### Your objective:
Render the listing as a JSON list of strings, one string per line with blank lines omitted, starting with the line containing "Collapse the Правила" and continuing through the line containing "615x479 pixels.".

### Exercise inputs:
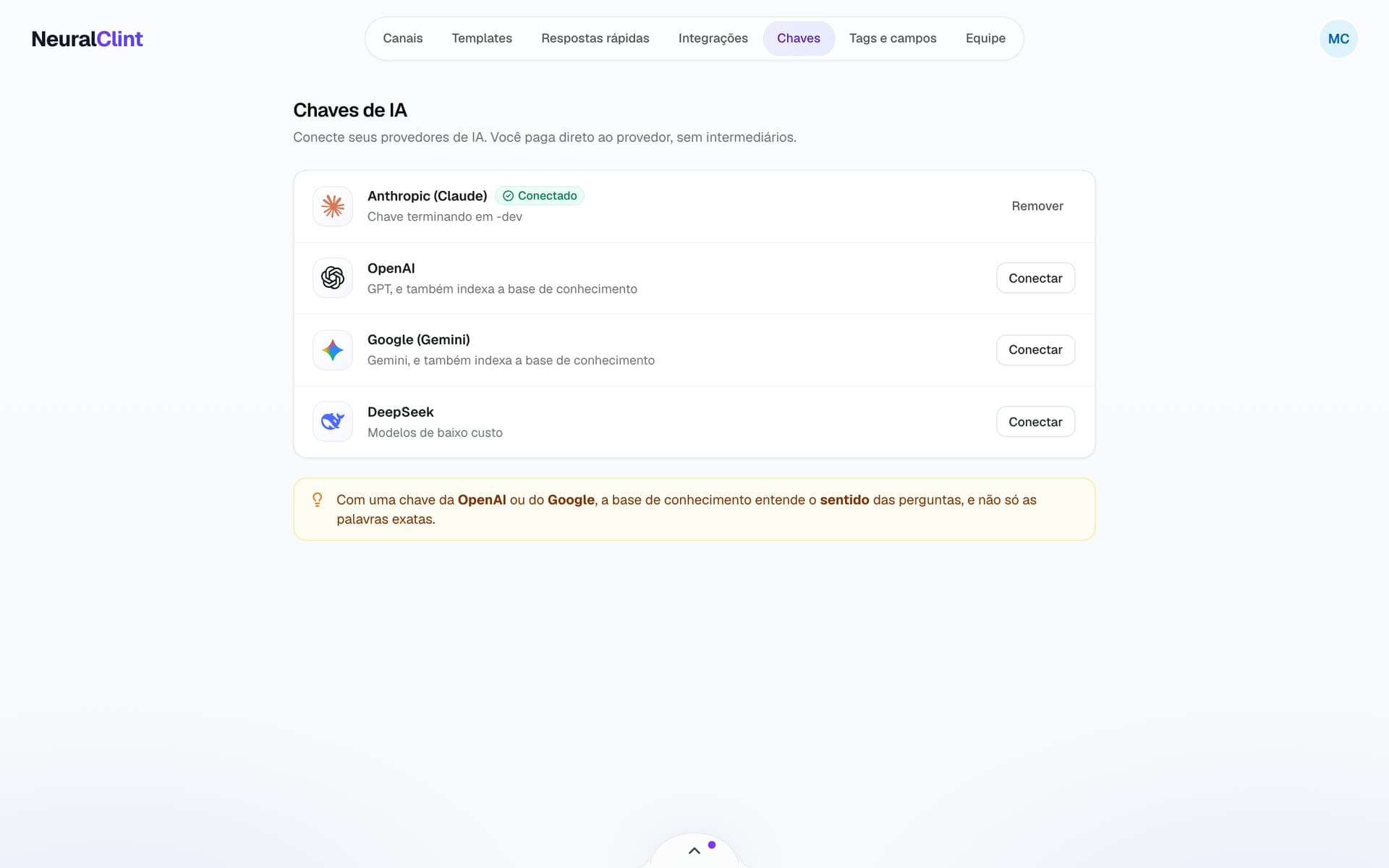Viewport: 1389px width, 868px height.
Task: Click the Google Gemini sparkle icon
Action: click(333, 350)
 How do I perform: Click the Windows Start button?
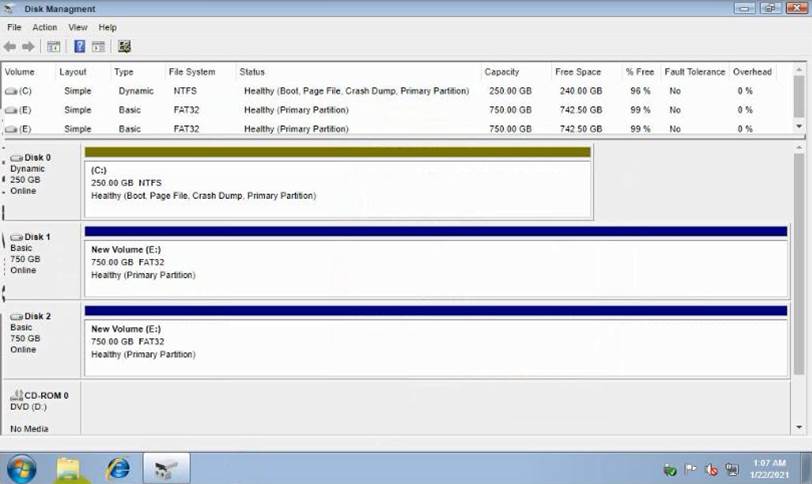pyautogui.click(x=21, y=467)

==

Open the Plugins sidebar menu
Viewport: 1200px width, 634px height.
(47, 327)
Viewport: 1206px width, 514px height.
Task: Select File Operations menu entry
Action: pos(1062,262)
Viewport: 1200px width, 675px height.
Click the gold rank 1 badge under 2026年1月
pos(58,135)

--

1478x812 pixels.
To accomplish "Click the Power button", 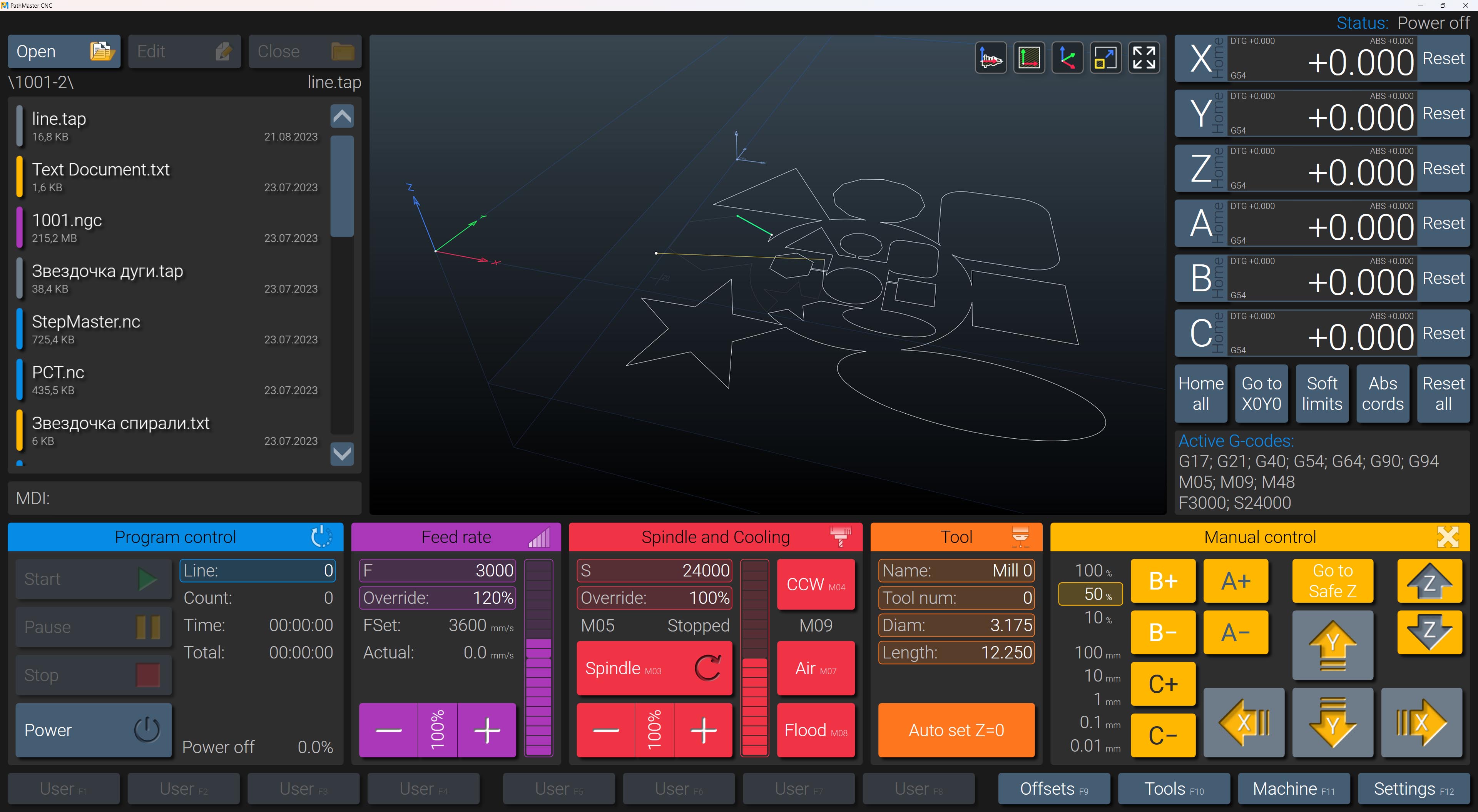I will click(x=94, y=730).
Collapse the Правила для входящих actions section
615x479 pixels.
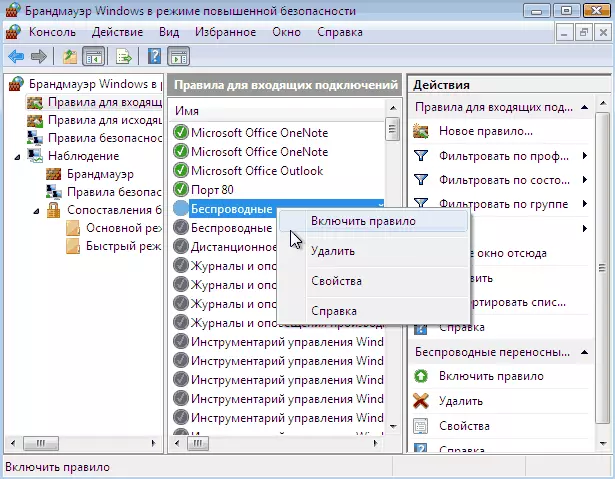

### Correct result:
[
  "Collapse the Правила для входящих actions section",
  "615x479 pixels."
]